### [WRITTEN PROBLEM]
Count the lines in the data below that contain the word "agent". Reply with the number alone.

──────── TASK INPUTS ────────

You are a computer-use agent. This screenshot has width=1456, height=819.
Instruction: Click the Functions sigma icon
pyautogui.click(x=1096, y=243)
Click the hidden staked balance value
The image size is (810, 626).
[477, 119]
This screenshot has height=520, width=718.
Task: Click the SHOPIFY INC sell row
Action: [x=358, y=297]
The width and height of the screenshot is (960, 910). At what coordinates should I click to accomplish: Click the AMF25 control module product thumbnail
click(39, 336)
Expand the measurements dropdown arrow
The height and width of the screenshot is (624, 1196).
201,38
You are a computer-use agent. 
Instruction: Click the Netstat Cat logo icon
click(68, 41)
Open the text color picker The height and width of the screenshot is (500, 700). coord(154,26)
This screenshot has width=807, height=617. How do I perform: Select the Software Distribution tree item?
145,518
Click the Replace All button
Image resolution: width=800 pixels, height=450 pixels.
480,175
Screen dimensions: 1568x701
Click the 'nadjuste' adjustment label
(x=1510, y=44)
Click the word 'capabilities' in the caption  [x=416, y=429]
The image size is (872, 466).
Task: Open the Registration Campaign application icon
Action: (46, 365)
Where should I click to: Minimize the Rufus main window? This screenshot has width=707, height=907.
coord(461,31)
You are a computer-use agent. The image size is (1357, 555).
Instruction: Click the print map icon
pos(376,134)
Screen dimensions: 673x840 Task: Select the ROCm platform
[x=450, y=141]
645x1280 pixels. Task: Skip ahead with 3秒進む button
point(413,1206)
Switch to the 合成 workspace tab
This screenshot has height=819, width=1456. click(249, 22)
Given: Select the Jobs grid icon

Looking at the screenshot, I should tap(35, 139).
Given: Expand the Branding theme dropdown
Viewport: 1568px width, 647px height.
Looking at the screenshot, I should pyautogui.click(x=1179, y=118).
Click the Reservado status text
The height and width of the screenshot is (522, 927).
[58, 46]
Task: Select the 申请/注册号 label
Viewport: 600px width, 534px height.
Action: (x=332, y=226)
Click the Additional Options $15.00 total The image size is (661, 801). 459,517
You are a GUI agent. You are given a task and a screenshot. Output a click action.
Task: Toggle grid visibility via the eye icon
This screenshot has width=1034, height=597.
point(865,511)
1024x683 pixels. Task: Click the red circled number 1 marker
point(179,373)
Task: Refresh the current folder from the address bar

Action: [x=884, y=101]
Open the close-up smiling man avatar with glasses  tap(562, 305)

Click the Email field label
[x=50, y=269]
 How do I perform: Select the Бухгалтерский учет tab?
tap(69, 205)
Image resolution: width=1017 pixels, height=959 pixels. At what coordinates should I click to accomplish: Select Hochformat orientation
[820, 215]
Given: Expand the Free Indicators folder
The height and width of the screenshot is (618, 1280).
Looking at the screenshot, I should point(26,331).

────────

### [REPLY TO THE TASK]
4